Sapienza e follia del Vangelo
Lc 6,39-45 – VIII domenica dell’ordinario (2 marzo 2025)
Fr. Goffredo Boselli, monaco della Madia
La parola di Dio che oggi ci è rivolta nel Siracide e nel Vangelo è molto semplice nel suo messaggio: attraverso massime e sentenze è pieno di saggezza umana, di ragionevolezza, di equilibrio.
“Quando si scuote un setaccio restano i rifiuti, così quando un uomo discute, ne appaiono i difetti”. Nella discussione, cioè quando la parola è in stato di agitazione e si accende, allora diventano evidenti i difetti di una persona. Evidenti non solo a quelli che l’ascoltano ma anzitutto alla persona che parla. Il Siracide sembra dirci che come è necessario passare al setaccio per togliere i rifiuti, allo stesso modo c’è una necessità, per conoscerci e far discernimento su noi stessi, che è quella di non fuggire la discussione con gli altri, nel confronto franco e acceso. Non aver paura di discutere significa accettare che insieme alle nostre parole escano anche i nostri difetti. Il parlare sempre in modo volutamente pacato, calmo, prudente può essere segno di chi ha paura di esporsi, di correre il rischio di non riuscire a controllare la sua parola e di mostrare agli altri quello che in verità si ha nel cuore. Solo passando la nostra parola al vaglio della discussione giungiamo a capire che nella parola infiammata insieme ai difetti di chi parla possono uscire anche delle verità sempre da ascoltare, che è la parte buona che rimane dal setaccio.

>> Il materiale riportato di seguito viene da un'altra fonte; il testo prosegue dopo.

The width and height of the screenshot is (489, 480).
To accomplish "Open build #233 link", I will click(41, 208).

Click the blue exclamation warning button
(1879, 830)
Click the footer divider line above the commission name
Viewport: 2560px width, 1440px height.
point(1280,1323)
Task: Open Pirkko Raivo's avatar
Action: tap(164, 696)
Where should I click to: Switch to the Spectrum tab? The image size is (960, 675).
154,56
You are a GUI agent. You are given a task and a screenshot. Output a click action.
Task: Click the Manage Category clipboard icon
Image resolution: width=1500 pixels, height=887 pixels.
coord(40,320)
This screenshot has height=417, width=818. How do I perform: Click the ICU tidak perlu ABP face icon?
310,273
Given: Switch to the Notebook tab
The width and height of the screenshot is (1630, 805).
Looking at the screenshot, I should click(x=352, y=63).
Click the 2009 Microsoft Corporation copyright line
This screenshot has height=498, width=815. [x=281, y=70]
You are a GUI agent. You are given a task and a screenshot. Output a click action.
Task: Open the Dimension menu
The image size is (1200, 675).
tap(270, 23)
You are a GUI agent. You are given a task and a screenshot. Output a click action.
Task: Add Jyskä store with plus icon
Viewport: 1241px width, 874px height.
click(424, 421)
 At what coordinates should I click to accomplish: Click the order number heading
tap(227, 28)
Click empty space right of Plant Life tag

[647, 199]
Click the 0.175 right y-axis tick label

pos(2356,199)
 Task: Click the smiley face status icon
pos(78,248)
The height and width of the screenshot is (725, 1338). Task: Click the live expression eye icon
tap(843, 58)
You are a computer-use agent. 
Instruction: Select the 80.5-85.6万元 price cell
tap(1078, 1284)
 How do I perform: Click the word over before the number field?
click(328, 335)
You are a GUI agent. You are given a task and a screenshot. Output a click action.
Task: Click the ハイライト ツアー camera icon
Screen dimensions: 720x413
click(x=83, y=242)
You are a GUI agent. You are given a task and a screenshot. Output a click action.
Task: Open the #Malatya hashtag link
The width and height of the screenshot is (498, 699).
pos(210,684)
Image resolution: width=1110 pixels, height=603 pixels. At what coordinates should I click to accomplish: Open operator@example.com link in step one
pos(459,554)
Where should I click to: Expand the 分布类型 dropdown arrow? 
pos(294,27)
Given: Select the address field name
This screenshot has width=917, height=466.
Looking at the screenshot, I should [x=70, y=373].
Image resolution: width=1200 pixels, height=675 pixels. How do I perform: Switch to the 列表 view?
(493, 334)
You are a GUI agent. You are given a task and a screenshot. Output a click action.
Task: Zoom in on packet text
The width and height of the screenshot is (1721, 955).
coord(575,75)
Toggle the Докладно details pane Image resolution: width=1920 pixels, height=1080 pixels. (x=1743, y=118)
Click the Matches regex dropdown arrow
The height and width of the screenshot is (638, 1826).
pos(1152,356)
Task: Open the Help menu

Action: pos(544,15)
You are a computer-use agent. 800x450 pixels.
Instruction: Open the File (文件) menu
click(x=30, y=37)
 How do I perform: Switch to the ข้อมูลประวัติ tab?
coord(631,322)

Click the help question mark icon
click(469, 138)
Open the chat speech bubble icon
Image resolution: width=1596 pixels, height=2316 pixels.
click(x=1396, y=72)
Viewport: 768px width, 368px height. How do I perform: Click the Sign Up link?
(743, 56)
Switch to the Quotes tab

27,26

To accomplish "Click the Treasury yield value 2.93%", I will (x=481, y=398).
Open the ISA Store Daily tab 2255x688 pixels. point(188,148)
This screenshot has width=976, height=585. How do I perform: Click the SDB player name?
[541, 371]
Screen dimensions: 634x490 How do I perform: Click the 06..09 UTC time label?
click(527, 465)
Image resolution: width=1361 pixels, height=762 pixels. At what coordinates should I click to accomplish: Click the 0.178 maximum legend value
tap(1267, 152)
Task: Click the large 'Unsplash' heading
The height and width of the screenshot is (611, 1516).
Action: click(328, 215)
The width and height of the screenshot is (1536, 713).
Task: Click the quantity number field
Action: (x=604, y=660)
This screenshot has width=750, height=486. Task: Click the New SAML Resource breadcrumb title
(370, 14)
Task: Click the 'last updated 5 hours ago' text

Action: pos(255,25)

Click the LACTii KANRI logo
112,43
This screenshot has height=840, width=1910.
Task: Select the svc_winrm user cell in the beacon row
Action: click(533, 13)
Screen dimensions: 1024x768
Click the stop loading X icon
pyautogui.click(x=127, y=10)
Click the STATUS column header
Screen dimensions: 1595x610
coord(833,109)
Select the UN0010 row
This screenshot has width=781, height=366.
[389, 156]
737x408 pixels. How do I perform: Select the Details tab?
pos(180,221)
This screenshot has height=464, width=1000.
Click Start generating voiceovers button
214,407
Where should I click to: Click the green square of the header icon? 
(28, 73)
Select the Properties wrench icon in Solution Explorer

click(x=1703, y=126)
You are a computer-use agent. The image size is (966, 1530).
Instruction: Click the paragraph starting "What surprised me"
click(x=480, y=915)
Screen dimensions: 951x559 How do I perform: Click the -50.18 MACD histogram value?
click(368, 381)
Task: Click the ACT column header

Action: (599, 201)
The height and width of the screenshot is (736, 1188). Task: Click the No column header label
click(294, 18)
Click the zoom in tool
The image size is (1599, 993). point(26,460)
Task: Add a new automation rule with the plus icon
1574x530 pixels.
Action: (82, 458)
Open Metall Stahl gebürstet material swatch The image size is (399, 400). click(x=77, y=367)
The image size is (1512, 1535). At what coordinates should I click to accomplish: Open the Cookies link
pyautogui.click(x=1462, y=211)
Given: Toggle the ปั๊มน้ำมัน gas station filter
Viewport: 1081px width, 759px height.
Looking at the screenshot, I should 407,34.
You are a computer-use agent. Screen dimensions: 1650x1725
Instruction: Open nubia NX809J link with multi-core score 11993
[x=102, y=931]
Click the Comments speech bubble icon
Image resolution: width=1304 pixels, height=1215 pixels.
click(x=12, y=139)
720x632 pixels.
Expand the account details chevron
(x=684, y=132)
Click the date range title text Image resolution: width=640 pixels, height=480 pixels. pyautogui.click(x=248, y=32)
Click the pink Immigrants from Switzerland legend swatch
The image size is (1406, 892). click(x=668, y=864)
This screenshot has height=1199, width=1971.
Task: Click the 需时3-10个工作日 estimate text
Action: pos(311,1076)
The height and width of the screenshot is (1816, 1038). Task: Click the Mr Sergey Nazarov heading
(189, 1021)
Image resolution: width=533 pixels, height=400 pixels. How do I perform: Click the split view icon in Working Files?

“I vasi del ceramista li mette alla prova la fornace, così il modo di ragionare è il banco di prova per un uomo”. Il modo di ragionare fa emergere di cosa è fatta una persona, cosa la abita, le ragioni che la muovono, ossia mette in luce la verità di una coscienza. Sceglie la fatica del ragionamento chi non accetta di restare alla superficie delle cose, chi non evade la complessità del reale, quella che costringe a pensare, a riflettere per interpretare la realtà, sé stessi e gli altri. Ragiona colui che rifiuta di non risolvere la difficoltà dei problemi e delle situazioni con la via di fuga di uno spiritualismo a buon mercato che è la grande tentazione del mondo religioso.
Anche il Vangelo, dopo alcune sentenze, si conclude con un insegnamento sapienziale sulla parola che raccoglie l’eredità della sapienza biblica: “L’uomo buono dal buon tesoro del suo cuore trae fuori il bene; l’uomo cattivo dal suo cattivo tesoro trae fuori il male: la sua bocca infatti esprime ciò che dal cuore sovrabbonda”. Affermando che dalla bocca deborda tutto quello che abbiamo nel cuore, Gesù ci ricorda che noi non pronunciamo parole, ma siamo le parole che pronunciamo. Per questo Gesù va alla radice, il cuore, ossia al nucleo della nostra personalità, la parte più intima e segreta di noi stessi che descrive come un tesoro, dal quale con la parola noi possiamo tirar fuori il bene o il male. Il cuore come un deposito nel quale sta a noi decidere se tesorizzare tutto ciò che è bene, bontà, bellezza o accumulare il male, la cattiveria, il risentimento. Ciò che è comunque certo, è che quando parliamo e agiamo, dal nostro cuore noi tiriamo fuori quello che negli anni ci abbiamo messo dentro e, giorno dopo giorno, vi abbiamo raccolto per una vita intera.
Vangelo non è solo follia ma anche sapienza che è il distillato di un vissuto intelligente, di chi ha scrutato l’animo umano, ha saputo vedere e ascoltare la realtà, i fatti, le cose. Consapevoli però che questa saggezza umana ci rassicura nelle nostre convinzioni, con quell’evidenza propria del buon senso. Allora sta a noi non cedere alla tentazione di addomesticare la follia del Vangelo con la ragionevolezza della sapienza umana.
Riconosciamolo, del Vangelo e della sua follia spesso non riusciamo a sostenerne il carico, a tollerarne lo scandalo, l’insensatezza e allora cerchiamo di armonizzarlo per rendercelo accettabile e proviamo ad arrotondarlo per renderlo praticabile. No, non c’è autentica sapienza evangelica senza la follia del Vangelo.